Listed entries START

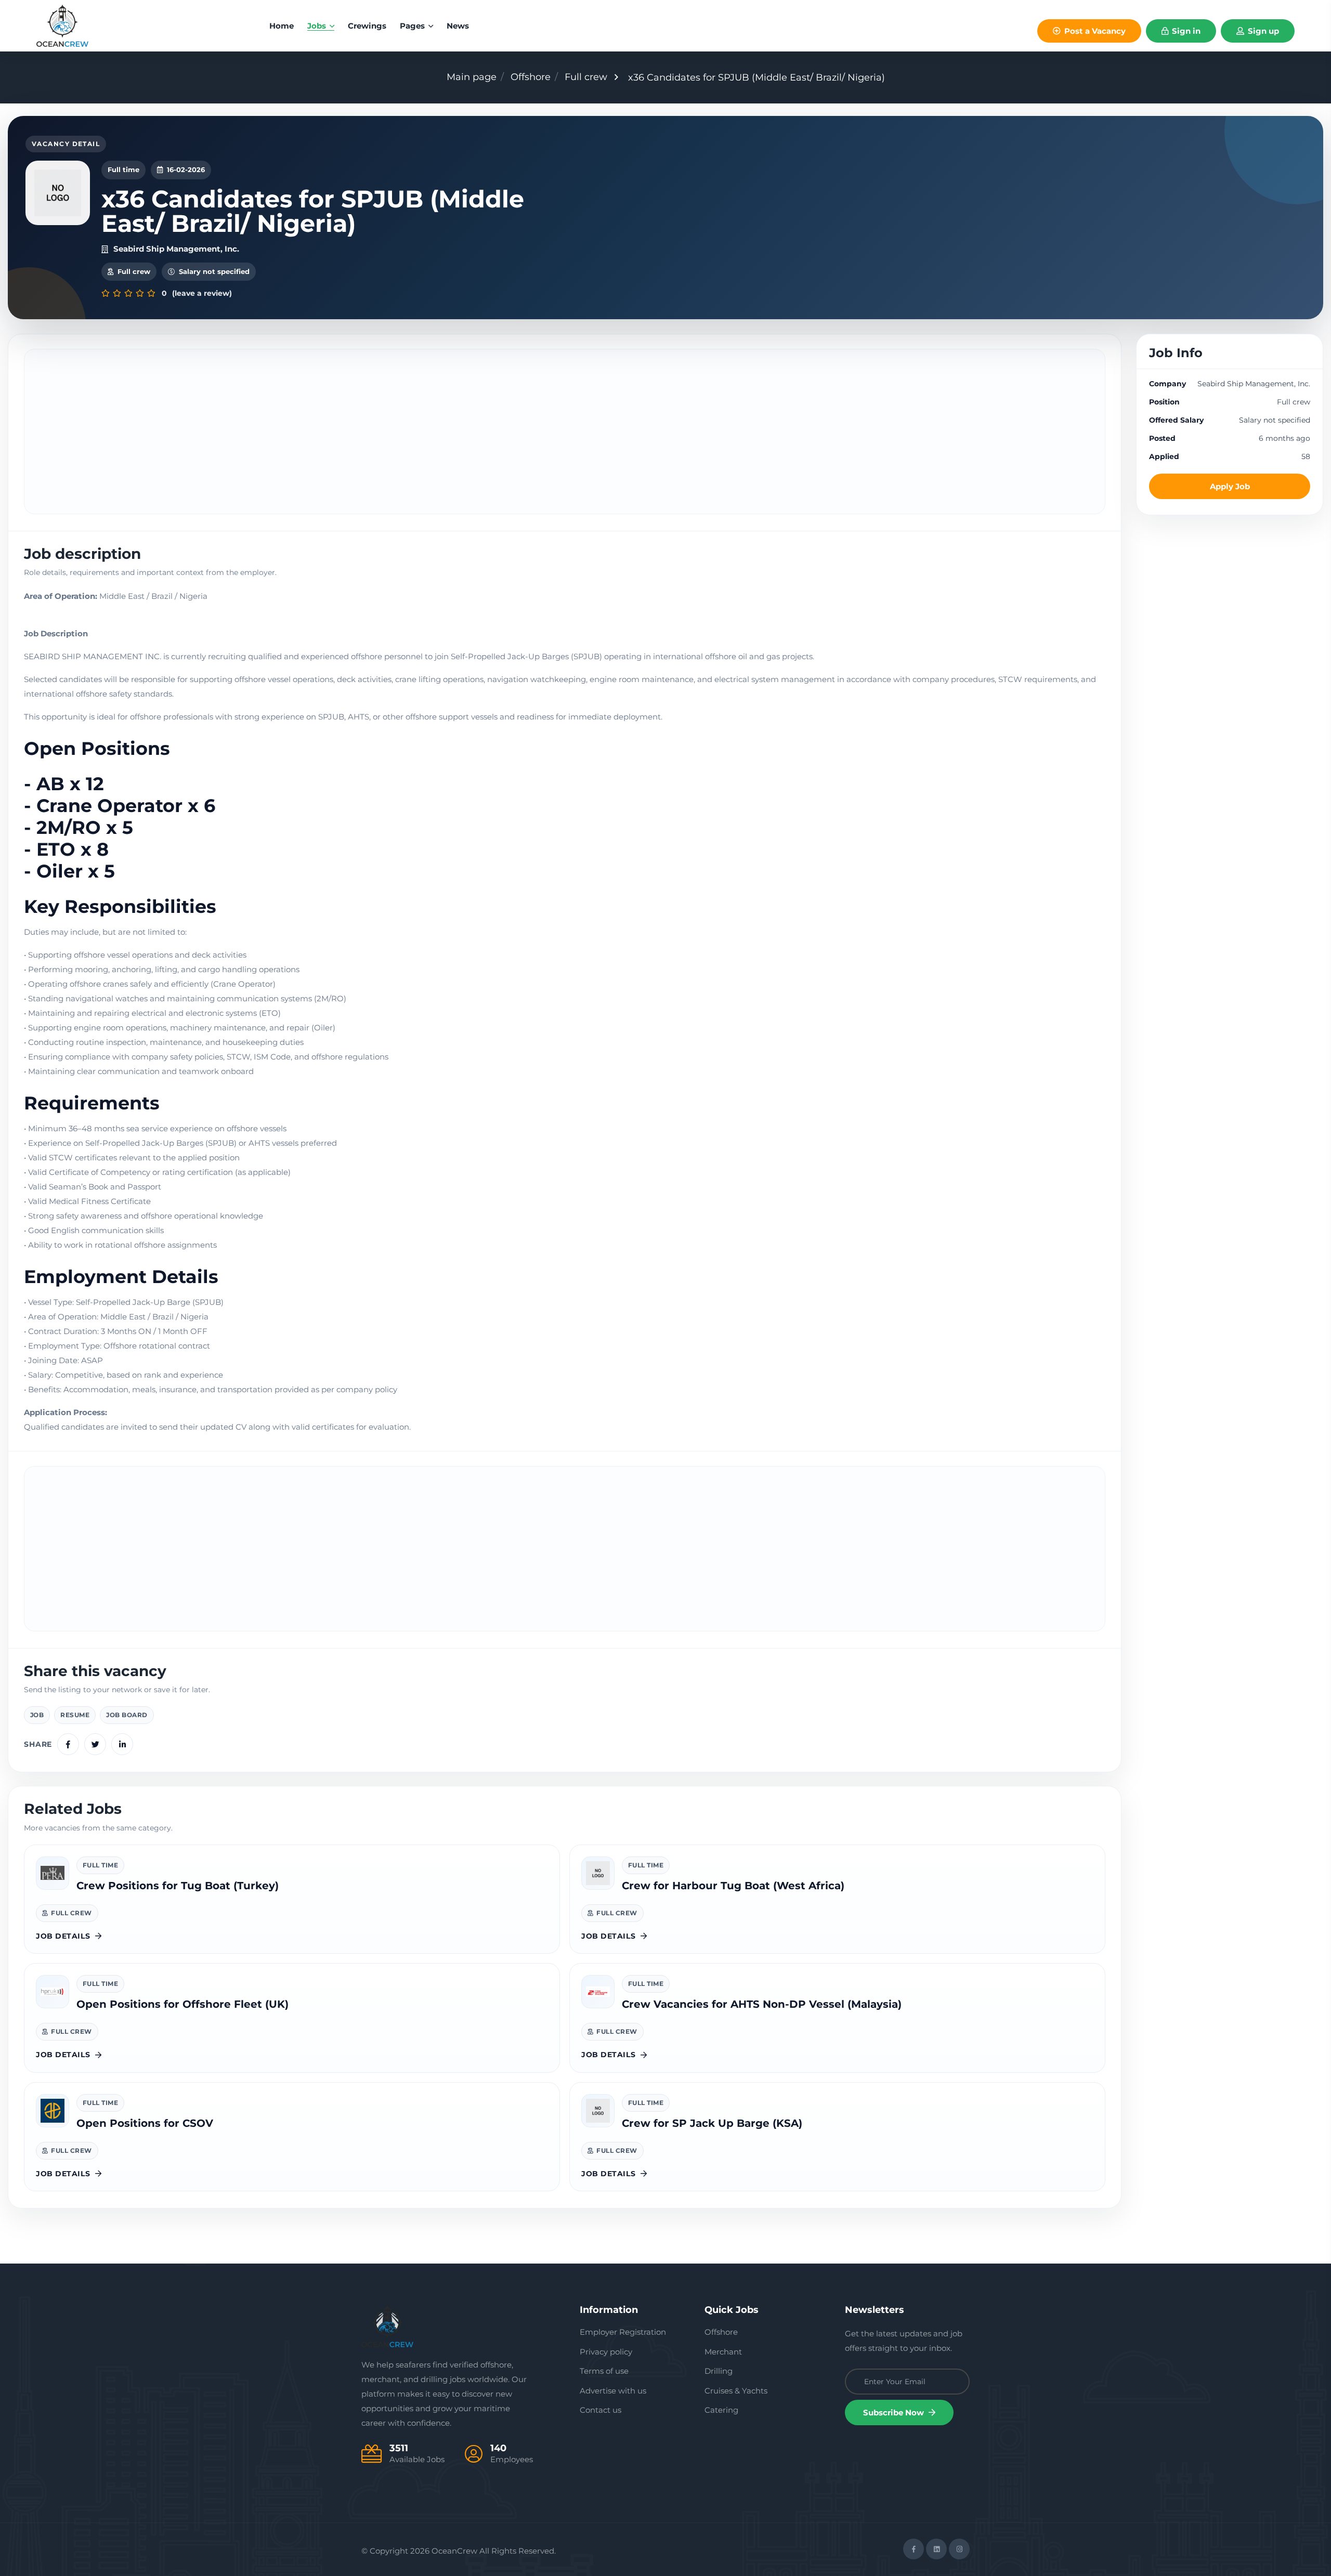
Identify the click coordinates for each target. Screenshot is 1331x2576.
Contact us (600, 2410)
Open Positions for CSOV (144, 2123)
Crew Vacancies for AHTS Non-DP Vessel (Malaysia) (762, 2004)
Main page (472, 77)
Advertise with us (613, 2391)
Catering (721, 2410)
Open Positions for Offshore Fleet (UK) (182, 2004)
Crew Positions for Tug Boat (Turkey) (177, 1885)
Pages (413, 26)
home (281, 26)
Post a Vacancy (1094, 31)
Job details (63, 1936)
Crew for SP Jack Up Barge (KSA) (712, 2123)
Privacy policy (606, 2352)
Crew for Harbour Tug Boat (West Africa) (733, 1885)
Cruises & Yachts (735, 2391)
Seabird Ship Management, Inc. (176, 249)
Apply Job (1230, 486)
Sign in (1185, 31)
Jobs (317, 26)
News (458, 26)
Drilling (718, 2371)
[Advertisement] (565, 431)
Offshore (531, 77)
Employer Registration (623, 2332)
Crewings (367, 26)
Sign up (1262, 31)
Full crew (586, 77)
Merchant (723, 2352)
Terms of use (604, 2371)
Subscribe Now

Listed entries END

#### Task brief
Take the entries shown above and quote them verbatim, passing over the pictures.

#### Response for this exercise
Identify the click coordinates for each target. Screenshot is 1331x2576.
Contact us (600, 2410)
Open Positions for CSOV (144, 2123)
Crew Vacancies for AHTS Non-DP Vessel (Malaysia) (762, 2004)
Main page (472, 77)
Advertise with us (613, 2391)
Catering (721, 2410)
Open Positions for Offshore Fleet (UK) (182, 2004)
Crew Positions for Tug Boat (Turkey) (177, 1885)
Pages (413, 26)
home (281, 26)
Post a Vacancy (1094, 31)
Job details (63, 1936)
Crew for SP Jack Up Barge (KSA) (712, 2123)
Privacy policy (606, 2352)
Crew for Harbour Tug Boat (West Africa) (733, 1885)
Cruises & Yachts (735, 2391)
Seabird Ship Management, Inc. (176, 249)
Apply Job (1230, 486)
Sign in (1185, 31)
Jobs (317, 26)
News (458, 26)
Drilling (718, 2371)
[Advertisement] (565, 431)
Offshore (531, 77)
Employer Registration (623, 2332)
Crewings (367, 26)
Sign up (1262, 31)
Full crew (586, 77)
Merchant (723, 2352)
Terms of use (604, 2371)
Subscribe Now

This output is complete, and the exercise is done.